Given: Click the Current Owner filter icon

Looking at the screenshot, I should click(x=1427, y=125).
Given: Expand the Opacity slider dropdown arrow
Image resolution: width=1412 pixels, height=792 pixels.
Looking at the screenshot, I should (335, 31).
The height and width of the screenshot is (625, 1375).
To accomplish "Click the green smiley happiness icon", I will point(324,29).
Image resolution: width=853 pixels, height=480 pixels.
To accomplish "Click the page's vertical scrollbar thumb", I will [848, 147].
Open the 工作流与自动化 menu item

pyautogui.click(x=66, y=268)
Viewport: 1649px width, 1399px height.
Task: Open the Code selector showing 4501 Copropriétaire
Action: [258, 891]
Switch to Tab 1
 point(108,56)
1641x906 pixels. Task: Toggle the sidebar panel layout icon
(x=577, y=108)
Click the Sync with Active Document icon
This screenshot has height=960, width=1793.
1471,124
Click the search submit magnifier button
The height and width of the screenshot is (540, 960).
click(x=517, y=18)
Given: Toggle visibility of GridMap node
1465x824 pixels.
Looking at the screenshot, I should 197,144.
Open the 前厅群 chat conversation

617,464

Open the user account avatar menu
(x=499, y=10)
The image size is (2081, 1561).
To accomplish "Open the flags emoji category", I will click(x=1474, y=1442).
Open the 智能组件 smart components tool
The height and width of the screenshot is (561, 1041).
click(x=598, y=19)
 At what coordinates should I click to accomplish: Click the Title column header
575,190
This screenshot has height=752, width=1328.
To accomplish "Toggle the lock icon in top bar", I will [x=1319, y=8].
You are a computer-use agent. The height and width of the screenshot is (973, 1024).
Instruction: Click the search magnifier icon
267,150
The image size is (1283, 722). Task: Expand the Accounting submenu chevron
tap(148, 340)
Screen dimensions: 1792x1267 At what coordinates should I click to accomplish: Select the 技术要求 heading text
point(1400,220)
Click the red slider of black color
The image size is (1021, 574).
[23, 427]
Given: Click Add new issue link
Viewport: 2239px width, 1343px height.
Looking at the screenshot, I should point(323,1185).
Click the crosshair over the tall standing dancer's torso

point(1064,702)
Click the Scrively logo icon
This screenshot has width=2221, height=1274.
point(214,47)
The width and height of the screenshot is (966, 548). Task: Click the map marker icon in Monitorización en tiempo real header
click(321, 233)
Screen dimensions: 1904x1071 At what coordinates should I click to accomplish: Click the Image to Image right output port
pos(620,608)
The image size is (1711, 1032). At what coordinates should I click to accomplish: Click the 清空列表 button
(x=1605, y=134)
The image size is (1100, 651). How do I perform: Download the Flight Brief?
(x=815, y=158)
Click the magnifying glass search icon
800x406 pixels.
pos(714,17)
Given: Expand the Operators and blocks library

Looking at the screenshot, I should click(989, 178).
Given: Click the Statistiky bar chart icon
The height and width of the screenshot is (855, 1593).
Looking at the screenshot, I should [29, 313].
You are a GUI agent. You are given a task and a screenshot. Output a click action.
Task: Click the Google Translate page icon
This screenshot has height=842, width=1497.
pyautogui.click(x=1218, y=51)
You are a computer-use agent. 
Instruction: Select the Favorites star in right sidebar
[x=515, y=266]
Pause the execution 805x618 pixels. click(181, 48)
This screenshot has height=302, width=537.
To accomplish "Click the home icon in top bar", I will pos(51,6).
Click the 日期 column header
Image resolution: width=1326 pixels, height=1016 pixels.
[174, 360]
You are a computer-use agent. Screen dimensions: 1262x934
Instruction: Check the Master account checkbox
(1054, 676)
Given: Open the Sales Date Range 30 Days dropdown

◇ ◇ ◇ ◇

PROBLEM DETAILS: From the first line to the last, return the records unchanged.

TASK SOLUTION:
Given: Click the Current Owner filter icon

Looking at the screenshot, I should click(x=1427, y=125).
Given: Expand the Opacity slider dropdown arrow
Image resolution: width=1412 pixels, height=792 pixels.
Looking at the screenshot, I should (335, 31).
The height and width of the screenshot is (625, 1375).
To accomplish "Click the green smiley happiness icon", I will point(324,29).
Image resolution: width=853 pixels, height=480 pixels.
To accomplish "Click the page's vertical scrollbar thumb", I will [848, 147].
Open the 工作流与自动化 menu item

pyautogui.click(x=66, y=268)
Viewport: 1649px width, 1399px height.
Task: Open the Code selector showing 4501 Copropriétaire
Action: [258, 891]
Switch to Tab 1
 point(108,56)
1641x906 pixels. Task: Toggle the sidebar panel layout icon
(x=577, y=108)
Click the Sync with Active Document icon
This screenshot has height=960, width=1793.
1471,124
Click the search submit magnifier button
The height and width of the screenshot is (540, 960).
click(x=517, y=18)
Given: Toggle visibility of GridMap node
1465x824 pixels.
Looking at the screenshot, I should 197,144.
Open the 前厅群 chat conversation

617,464

Open the user account avatar menu
(x=499, y=10)
The image size is (2081, 1561).
To accomplish "Open the flags emoji category", I will click(x=1474, y=1442).
Open the 智能组件 smart components tool
The height and width of the screenshot is (561, 1041).
click(x=598, y=19)
 At what coordinates should I click to accomplish: Click the Title column header
575,190
This screenshot has height=752, width=1328.
To accomplish "Toggle the lock icon in top bar", I will [x=1319, y=8].
You are a computer-use agent. The height and width of the screenshot is (973, 1024).
Instruction: Click the search magnifier icon
267,150
The image size is (1283, 722). Task: Expand the Accounting submenu chevron
tap(148, 340)
Screen dimensions: 1792x1267 At what coordinates should I click to accomplish: Select the 技术要求 heading text
point(1400,220)
Click the red slider of black color
The image size is (1021, 574).
[23, 427]
Given: Click Add new issue link
Viewport: 2239px width, 1343px height.
Looking at the screenshot, I should point(323,1185).
Click the crosshair over the tall standing dancer's torso

point(1064,702)
Click the Scrively logo icon
This screenshot has width=2221, height=1274.
point(214,47)
The width and height of the screenshot is (966, 548). Task: Click the map marker icon in Monitorización en tiempo real header
click(321, 233)
Screen dimensions: 1904x1071 At what coordinates should I click to accomplish: Click the Image to Image right output port
pos(620,608)
The image size is (1711, 1032). At what coordinates should I click to accomplish: Click the 清空列表 button
(x=1605, y=134)
The image size is (1100, 651). How do I perform: Download the Flight Brief?
(x=815, y=158)
Click the magnifying glass search icon
800x406 pixels.
pos(714,17)
Given: Expand the Operators and blocks library

Looking at the screenshot, I should click(989, 178).
Given: Click the Statistiky bar chart icon
The height and width of the screenshot is (855, 1593).
Looking at the screenshot, I should [29, 313].
You are a GUI agent. You are given a task and a screenshot. Output a click action.
Task: Click the Google Translate page icon
This screenshot has height=842, width=1497.
pyautogui.click(x=1218, y=51)
You are a computer-use agent. 
Instruction: Select the Favorites star in right sidebar
[x=515, y=266]
Pause the execution 805x618 pixels. click(181, 48)
This screenshot has height=302, width=537.
To accomplish "Click the home icon in top bar", I will pos(51,6).
Click the 日期 column header
Image resolution: width=1326 pixels, height=1016 pixels.
[174, 360]
You are a computer-use agent. Screen dimensions: 1262x934
Instruction: Check the Master account checkbox
(1054, 676)
Given: Open the Sales Date Range 30 Days dropdown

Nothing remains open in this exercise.